Try not to laugh too much.

1. If you own equities in a company and you are looking to sell - are you always selling to a buyer? Might sound silly but I have found it hard to understand that there is always a buyer for every share at any given time. No books/literature ever seem to mention that there could be scenarios where you are unable to sell.

2. Profit made on SB and CFDs - where exactly is this coming from? Who is 'losing' money in order to pay you?

Thanks guys
 

barjon

Legendary member
10,616 1,754
1. When your sell order goes to the electronic exchange (for most) via your broker it's matched to a buy order. Otherwise (mainly for smaller shares) the order goes to a market maker who is duty bound to quote a price on both sides for a specific quantity (market lot) without knowing whether you wish to sell or buy. Thus he must buy if you say sell and it's down to him how he disposes of surplus inventory.

2. Your "bookie" loses the money but will probably be compensated wholly or in part by others who have taken the opposite position to yours. They will generally balance their book by hedging any imbalance (or part thereof) in the market.
 

Zmtrainer

Newbie
6 0
1. When your sell order goes to the electronic exchange (for most) via your broker it's matched to a buy order. Otherwise (mainly for smaller shares) the order goes to a market maker who is duty bound to quote a price on both sides for a specific quantity (market lot) without knowing whether you wish to sell or buy. Thus he must buy if you say sell and it's down to him how he disposes of surplus inventory.

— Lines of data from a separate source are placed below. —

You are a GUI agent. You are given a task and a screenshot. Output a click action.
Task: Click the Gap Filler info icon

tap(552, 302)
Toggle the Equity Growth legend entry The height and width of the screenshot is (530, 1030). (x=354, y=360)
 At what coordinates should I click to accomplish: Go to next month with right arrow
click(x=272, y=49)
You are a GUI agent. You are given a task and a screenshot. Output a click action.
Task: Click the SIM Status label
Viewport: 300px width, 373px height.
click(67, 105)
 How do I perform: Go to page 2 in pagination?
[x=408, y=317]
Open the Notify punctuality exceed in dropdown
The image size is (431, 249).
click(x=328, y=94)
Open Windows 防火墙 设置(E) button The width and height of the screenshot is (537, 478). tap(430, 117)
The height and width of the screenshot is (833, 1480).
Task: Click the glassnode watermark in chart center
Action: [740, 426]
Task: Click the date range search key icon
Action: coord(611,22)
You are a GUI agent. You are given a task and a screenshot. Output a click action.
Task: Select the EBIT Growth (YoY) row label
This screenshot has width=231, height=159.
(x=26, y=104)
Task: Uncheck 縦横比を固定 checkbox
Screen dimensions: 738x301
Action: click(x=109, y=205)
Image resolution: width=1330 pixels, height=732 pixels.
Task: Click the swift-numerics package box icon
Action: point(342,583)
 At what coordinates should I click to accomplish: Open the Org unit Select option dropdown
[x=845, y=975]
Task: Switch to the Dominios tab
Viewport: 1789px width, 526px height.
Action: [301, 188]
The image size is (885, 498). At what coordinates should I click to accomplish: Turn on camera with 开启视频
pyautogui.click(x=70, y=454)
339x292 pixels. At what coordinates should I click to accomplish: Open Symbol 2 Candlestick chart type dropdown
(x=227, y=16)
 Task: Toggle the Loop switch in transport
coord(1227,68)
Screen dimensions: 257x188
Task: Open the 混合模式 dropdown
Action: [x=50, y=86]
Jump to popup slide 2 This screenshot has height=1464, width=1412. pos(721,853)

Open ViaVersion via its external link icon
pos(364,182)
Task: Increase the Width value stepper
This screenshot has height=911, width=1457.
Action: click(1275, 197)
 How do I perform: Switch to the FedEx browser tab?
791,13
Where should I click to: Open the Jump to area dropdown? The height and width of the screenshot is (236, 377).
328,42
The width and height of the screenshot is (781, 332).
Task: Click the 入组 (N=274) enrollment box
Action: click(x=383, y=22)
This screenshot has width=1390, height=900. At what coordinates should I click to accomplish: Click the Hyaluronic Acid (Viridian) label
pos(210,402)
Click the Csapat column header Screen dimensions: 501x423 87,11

2. Your "bookie" loses the money but will probably be compensated wholly or in part by others who have taken the opposite position to yours. They will generally balance their book by hedging any imbalance (or part thereof) in the market.

Appreciate the response. Thank you
 

DionysusToast

Legendary member
5,963 1,499
I have been interested in the financial markets for the past 4 months and have been non stop in my search for knowledge of the markets and how they work. I intend long term to get a jobnin the sector.

However I seem to be lacking the fundamentals and have the following two questions.

Try not to laugh too much.

1. If you own equities in a company and you are looking to sell - are you always selling to a buyer? Might sound silly but I have found it hard to understand that there is always a buyer for every share at any given time. No books/literature ever seem to mention that there could be scenarios where you are unable to sell.

2. Profit made on SB and CFDs - where exactly is this coming from? Who is 'losing' money in order to pay you?

Thanks guys

Generally speaking there's always someone to take the other side of the trade because market makers/specialists get paid to do so.

They might just do it at a really poor price if there is little interest.

In terms of SB & CFDs, what they effectively do is a bit like a bookie laying off a bet.